How to Make Well-Informed Decisions About Your Screening Options

According to a 2020 Professional Background Screening Association (PBSA) survey, 94 percent of employers use one or more types of employment background screening. However, given the many products and services available, having a deep understanding of which ones to use may not always be apparent. As a result, it’s necessary to rely on trusted partners and available resources to help you decide what makes the most sense for your organization. 

Take the following steps to help you make well-informed decisions about your background check program:

Work with an Experienced Background Screening Provider

A background screening company’s responsibilities involve more than running background checks and providing you with the results. A great background screening company offers advice and insights to help you determine which screening services can manage hiring risks most cost-effectively. A committed provider will also offer guidance in deciding which names and counties to include in your background screening program.

Conduct Regular Reviews of Your Hiring and Screening Process

New advancements in screening technology and screening product enhancements are happening all the time. To keep your screening program current, conduct regular reviews of your program and take advantage of opportunities to improve its efficiency and compliance. A reputable screening provider will work with you to conduct audits and provide quarterly reviews of your screening program as a part of your suite of services.

[Rows]
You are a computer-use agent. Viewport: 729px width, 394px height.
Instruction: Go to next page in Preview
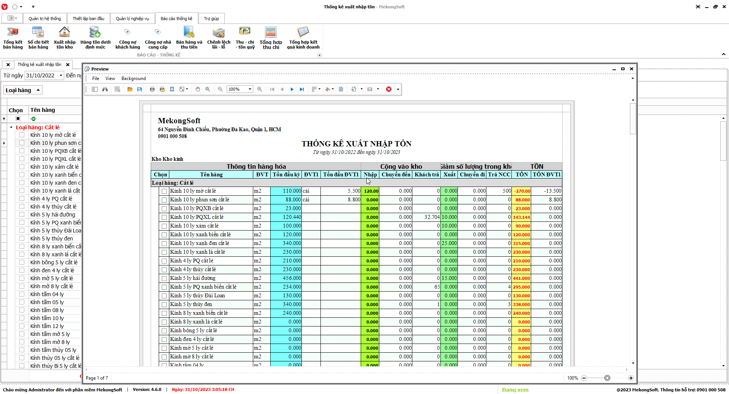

==

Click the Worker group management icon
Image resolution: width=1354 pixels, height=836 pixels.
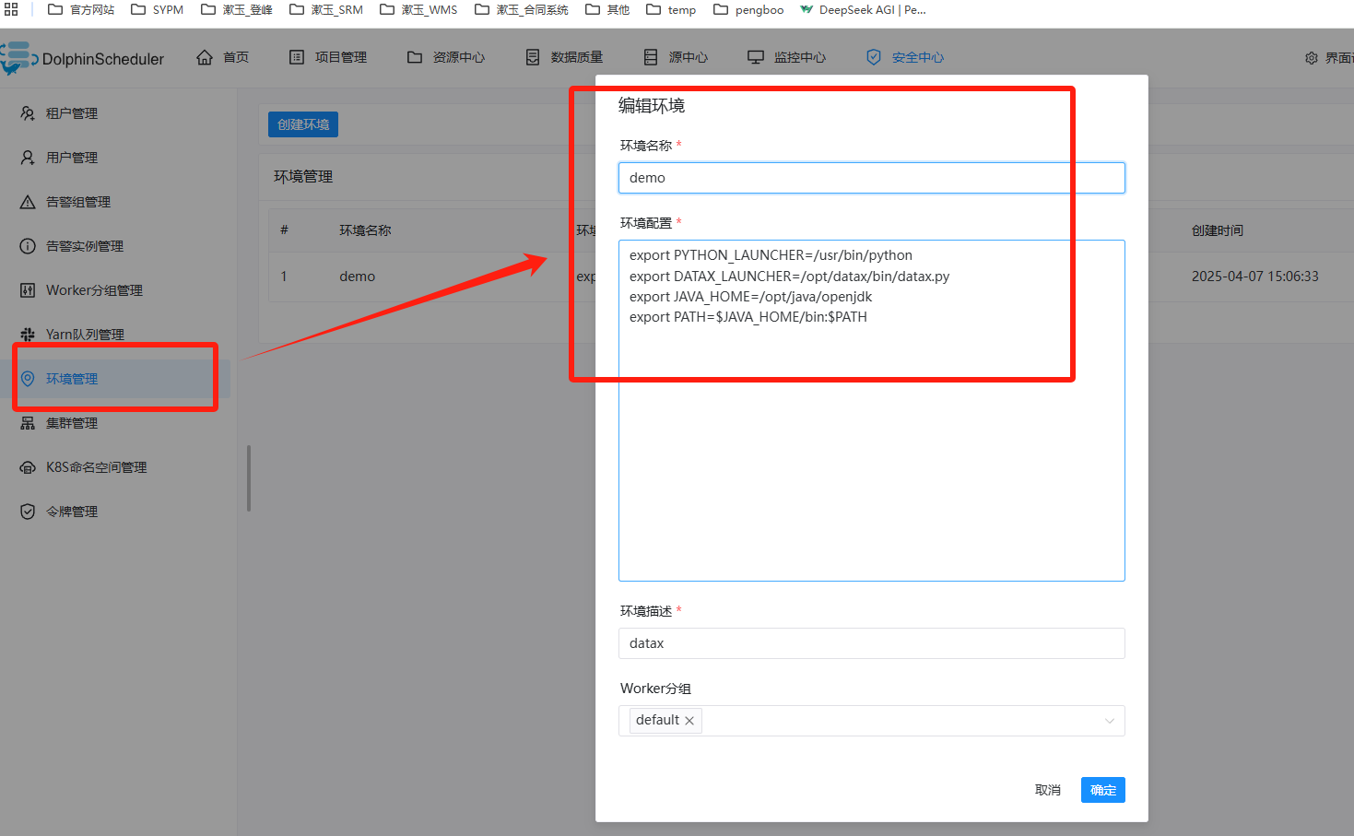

[Work instructions]
Can you continue the article above on making decisions about background screening options, starting right after its final paragraph?

[The output]
Determine the Search Types Applicable to Each Job Category

It’s essential to be thorough and include a broad range of names and counties in each background check, but you can have variations from one job category to another. For example, some positions may be considered higher risk and may require more counties, as well as additional state and federal criminal record searches.

Build a Compliant and Cost-Conscious Screening Program

By working with a trusted screening partner and understanding the reasons behind including all relevant names and counties in a background check, you’ll be able to make more well-informed decisions about the products and services in your screening program. 

The compliance, efficiency, and cost of your background screening activities need not be mutually exclusive. Your screening program can comply with applicable legal requirements and also conform to your budget and automation needs. With the help of available tools and guidance from your provider, you can approach criminal history searches and other aspects of background screening with greater confidence and understanding.